White People Arguing Affirmative Action

A somewhat sad subtitle to this piece about the SCOTUS look at affirmative action today. It is amazing to me that this issue, which generates so many feelings, is primarily being argued by a mostly white group of people.

You could say that these white lawyers are the best and were chosen for that reason (non affirmative action). You could say that choosing lawyers color would be a cheap way to make a case or send a message. You could say that’s just the luck of the draw. No matter what happens, entirely too many non-minorities are focusing on this issue. I don’t know how to solve it, but as a person of color, let me say that life for me hasn’t been the same it’s been for white people.

Period.

I don’t quite know how I feel about affirmative action. I do know that our racial makeup in the US (from the Census bureau) is:

  • white - 63%
  • Latino/Hispanic - 17%
  • black - 13%
  • Asian - 5%
  • Other - 2%

If we discriminated against every white person to give a non-white something, we’d be discriminating against 37% of the US. Not an insignificant percentage, but since nothing is absolute, let’s realize that this isn’t as widespread a problem as the lawsuit and discussion seems to allege. The case against women is much worse, especially when they are more than 50% of the population.

In the particular case, there’s an argument that using race instead of taking the top 10% of high school students in Texas public universities (UT in particular, hook ‘em horns) is discrimination.
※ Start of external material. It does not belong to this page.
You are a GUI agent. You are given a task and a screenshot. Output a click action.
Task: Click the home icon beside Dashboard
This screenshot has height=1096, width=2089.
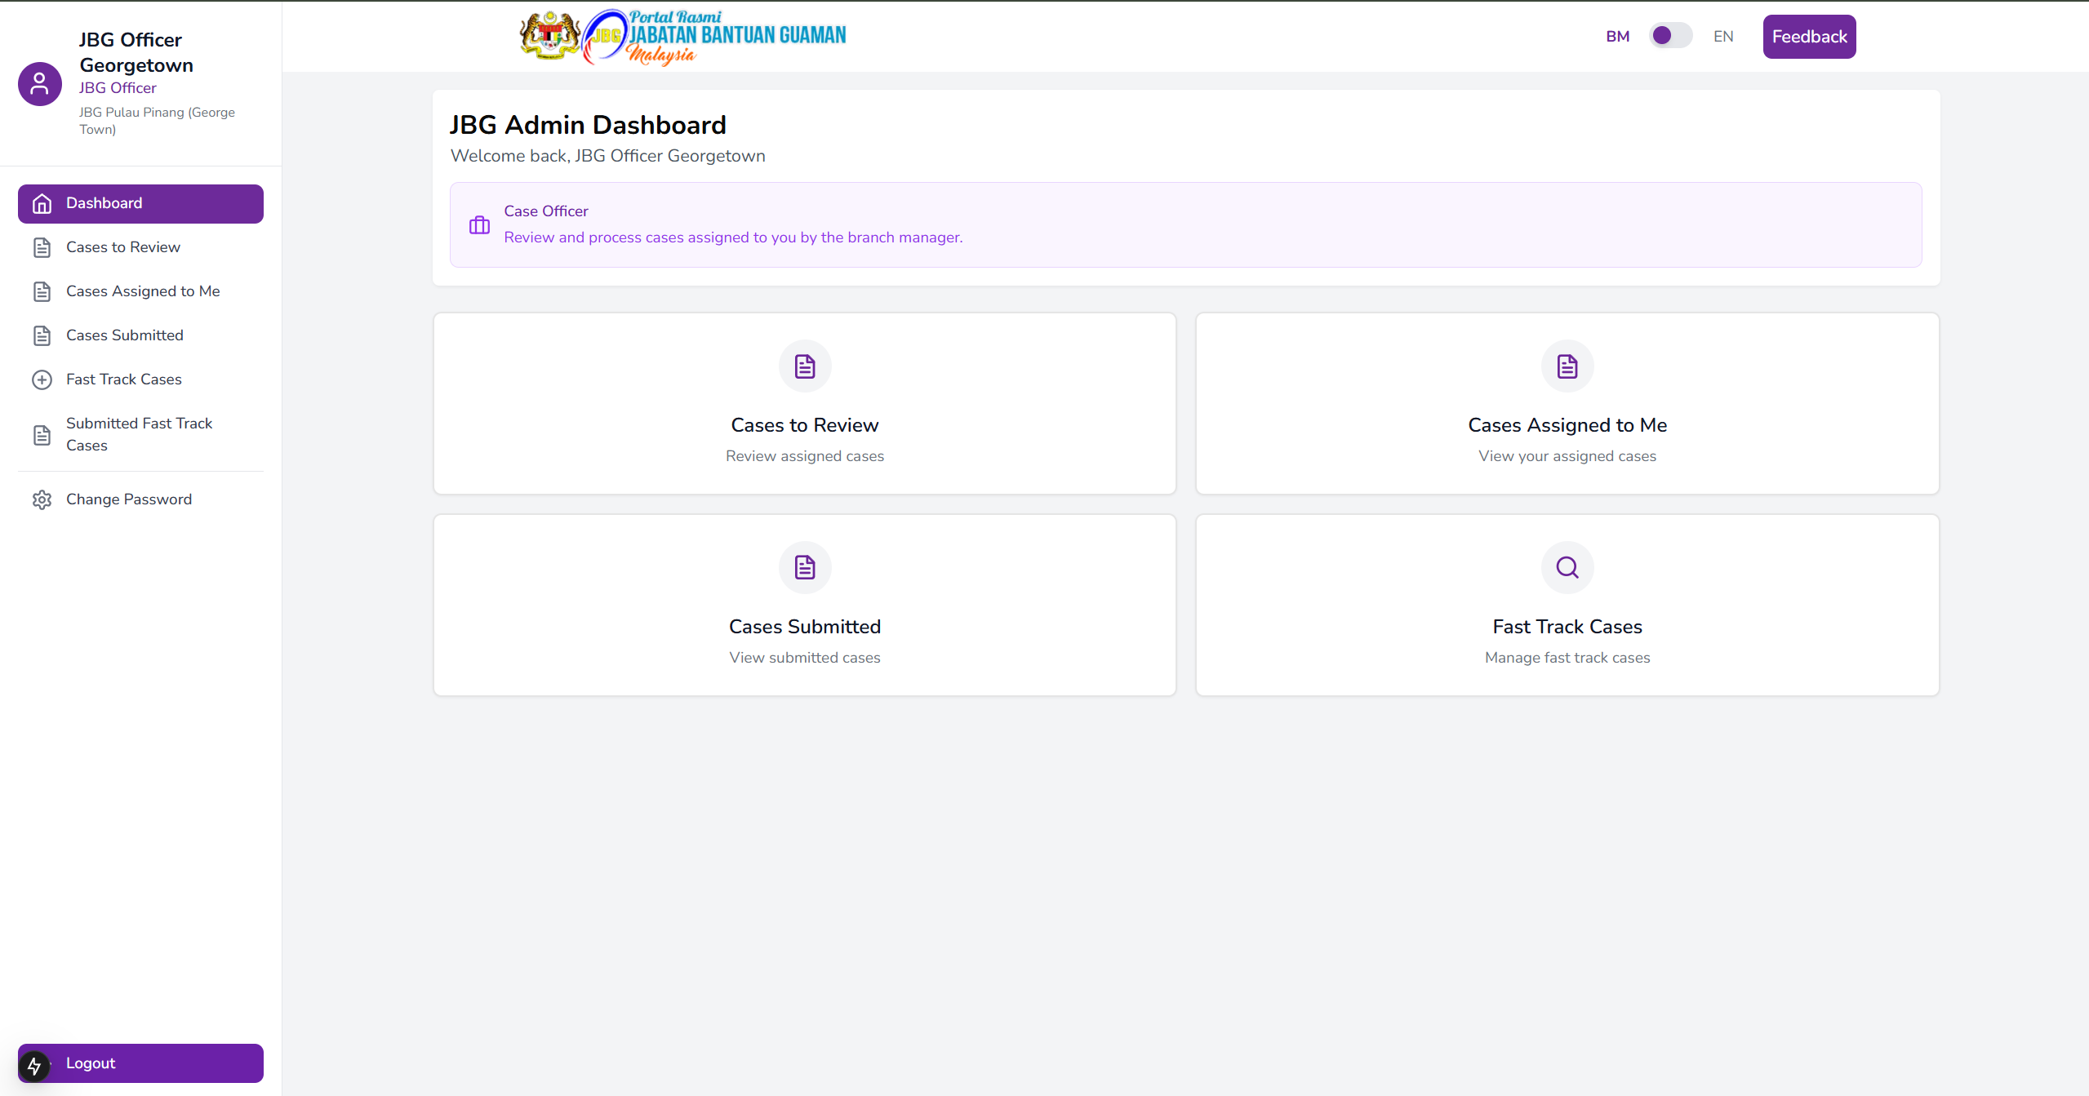pyautogui.click(x=42, y=204)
It’s curious that the plaintiff wasn’t discriminated against since she didn’t qualify for admission as a top ten percent student, but to me that’s beside the point. This is a discussion that should be examined.

There is an argument that it’s discrimination against Texas seniors, but that assumes that seniors in particular have had fair options before that. The fact that admissions is a mess anyways, and uses all kinds of subjective criteria, including ten percent by grade, not by skill, is a valid point to make, but I’m not sure it matters in the law.

Personally I think that using race to decide admissions is a poor way of building a diverse student body (or workforce). However I also think that Justice Robert’s comment (“the way to stop discriminating on the basis of race is to stop discriminating on the basis of race.”) is equally short-sighted and naïve if it means that no examination of race should ever be made.

I firmly believe people are racist. Prejudiced and bigoted as well, but race comes into play. Not with everyone, though not everyone that has a “colored friend” ignores race. Plenty of people are racist towards groups, but are fine with individuals. That weird “education/information” issue that solves problems hasn’t quite caught on enough.

I’d like us to have a way to examine and deal with discrimination when it occurs, not assuming we need to prevent it, or that it’s always going to happen. Let’s have some arbitration or easy-to-report/implement way of having review of cases. I’d also like to see colleges be more transparent with their admission process. Disclose notes on what someone was/wasn’t picked, perhaps even only to the applicant, but allow them to appeal the process somehow.

We won’t eliminate discrimination, but we can make things more transparent and deal with the real cases of discrimination without assuming that it will, or won’t, happen as a general rule.

LZ Granderson has a good take on the topic as well.